Friday, July 22, 2011

Oh here it comes, another bout with the music industry.

We played our first show of our BC mini-tour last night. After I finish writing about it, I’m deleting it from my performance memory bank. But first I’m going to have a little rant. It’s not because I’m disgruntled – the scene was rather humorous once I made the professional decision to see it that way. I’m going to blog about it because I think it’s a good and fair thing to do. In this industry the performer is constantly opening herself up to judgement, criticism and financial loss at the whims of reviewers, bar managers, booking agents and various inflated heads, and rarely do you hear what the performer has to say about the whole thing. Well, nobody’s writing about me yet, so I’m going to go for the first shot.

When Oliver and I toured out from Ontario, I made sure to write a short, upbeat blog entry after every show. I say upbeat because I was unwaveringly positive in my reviews of our journey. As a very small fish in a very big pond, I was afraid to speak my mind or say anything negative for fear of losing what few contacts I had, or pissing off the wrong people. I don’t believe I’m a noticeably bigger fish now, and the pond looks like it’s grown even, but I’m beginning to feel differently. There are a lot of fish. Good fish and bad fish. And I only want to be friends with the good fish.

A few months ago I booked this show at a Courtenay Bar. I thought it would be a good idea to start the tour in the closest city. Time passed after booking, I sent poster images to the venue owner who approved them, we compromised a ticket price (I’m always pushing for affordable, though some see it as unprofessional, I prefer to play for a big happy crowd, not a few people who are now worrying over their account balance) I put an ad in the paper, and we were set. I was under the impression that things were going as planned until last weekend when I checked to see if the venue was doing any advertising for our evening.

They indeed were. But it was for a different artist.

When I checked in and it was confirmed that the venue had indeed double booked us, I offered to open for the other group. Seeing as we were the forgotten band and the closest to our home base, it seemed smart. 

When we arrived at the venue, we heard the distressed story of how the double booking happened, and how they keep happening. We did our sound check and waited for a few bodies to fill the room.  In a separate oversight, the show had been advertised as “doors at 8:00,” so needless to say, there was nobody there at 7:30, which was the time that the venue owner had slotted us in. Unawares that the other band needed a prompt 8:30 start, and with no soundman in sight, we didn’t get on stage until 8:00 when the panic-stricken owner clambered out of the kitchen and shooed us onto the stage.

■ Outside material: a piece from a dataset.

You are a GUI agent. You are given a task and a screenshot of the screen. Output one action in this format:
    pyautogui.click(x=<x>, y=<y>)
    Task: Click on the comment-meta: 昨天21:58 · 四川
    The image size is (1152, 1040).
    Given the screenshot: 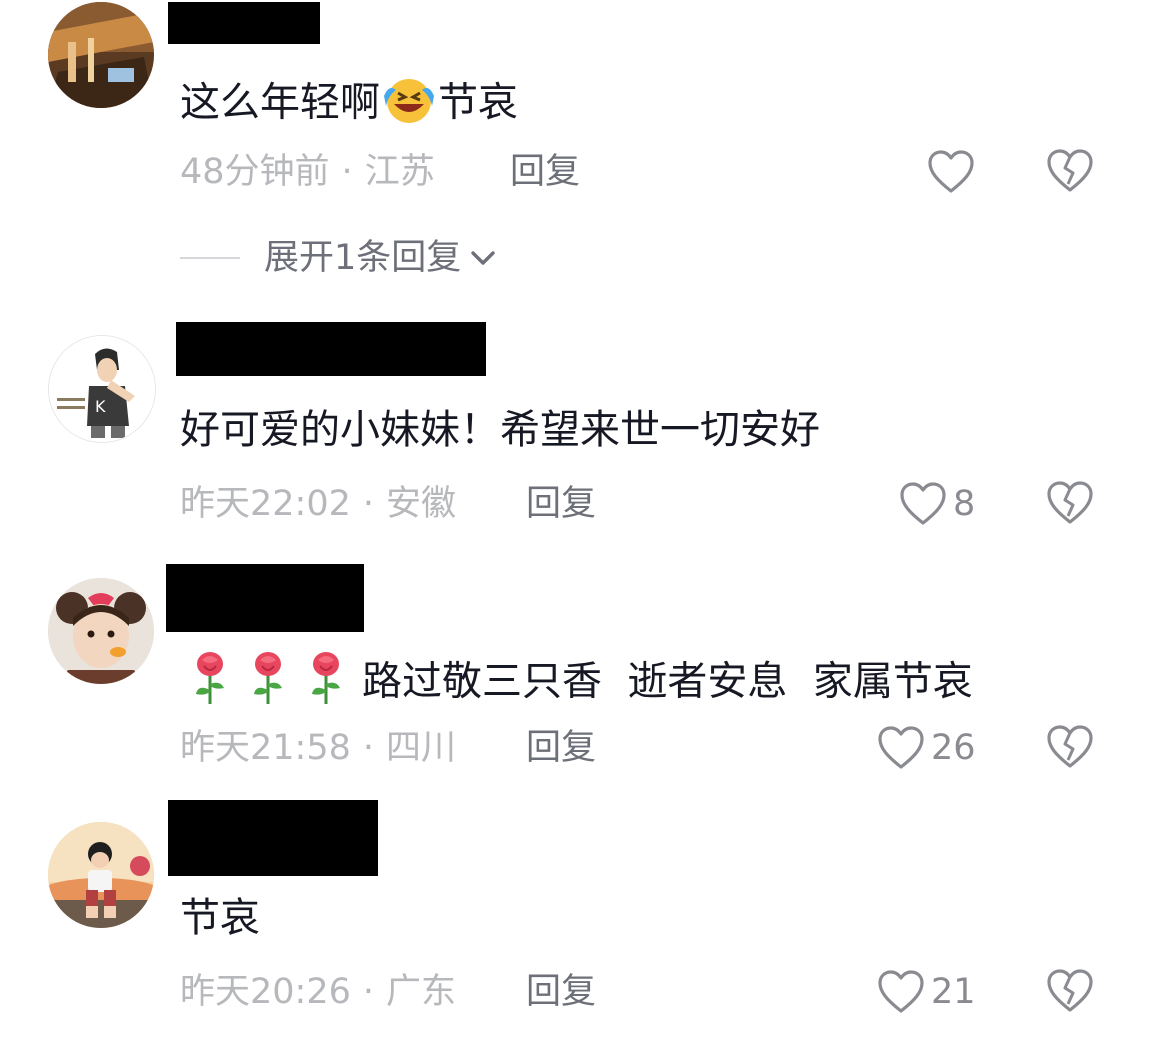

After five songs the owner returned and told us to wrap it up. I said “alright, we’ve got time for one more song,” to the small crowd, but the owner shook his head. He meant now. Really. They were breathing down his neck. Whoever they were.  So on that note, which was a C at the end of a slow song that we wouldn’t have chosen as our last, we abandoned the stage under orders.
As the other group played, I looked around the stage and at the booking agent and his ticket person at the door and wondered which of these five people was the neck breather.  This band was significantly more pop-y, the instruments ran through pedals that made them sound like electronic swells of sound, and the songs were contemporary, jazzy mantras that were, in a roundabout way, about being true to oneself, standing strong and loving life. Nothing wrong with that I guess, though I tend to like feeling a little more depressed (and for-real) when I listen to music.

The singer, who’s name the band played under, swooped and danced around the little stage, getting low on the floor, doing that spine bendy thing that dudes seem to like and swaying about as if completely hypnotized by her own carefully orchestrated sound. The crowd seemed pleased by it all.  I wondered, as I often find myself doing, if this was what is took to get people on your side and out to shows. Would I have to become this?

No furrrking way.

Adding up the number of people who were trying to make a dime off of this single performance by a relatively unknown but radio-friendly band in a small, somewhat poorly run venue sort of made me glad that I’m not eliciting the type of support this broad is fetching. I was glad the overdressed booking agent and his big-ticket taking side kick had nothing to do with me, and that at the end of the day, while I could have lent my ego to the whole fiasco by making a big fuss about the double booking and the money we put into advertising, I didn’t. I’m not that. This wasn’t my scene. After Oliver and I finished up a conversation about fishing and camping with a nice, rough-around-the-edges guy from inland, I took my free dinner and caught the next ferry out of town with my man.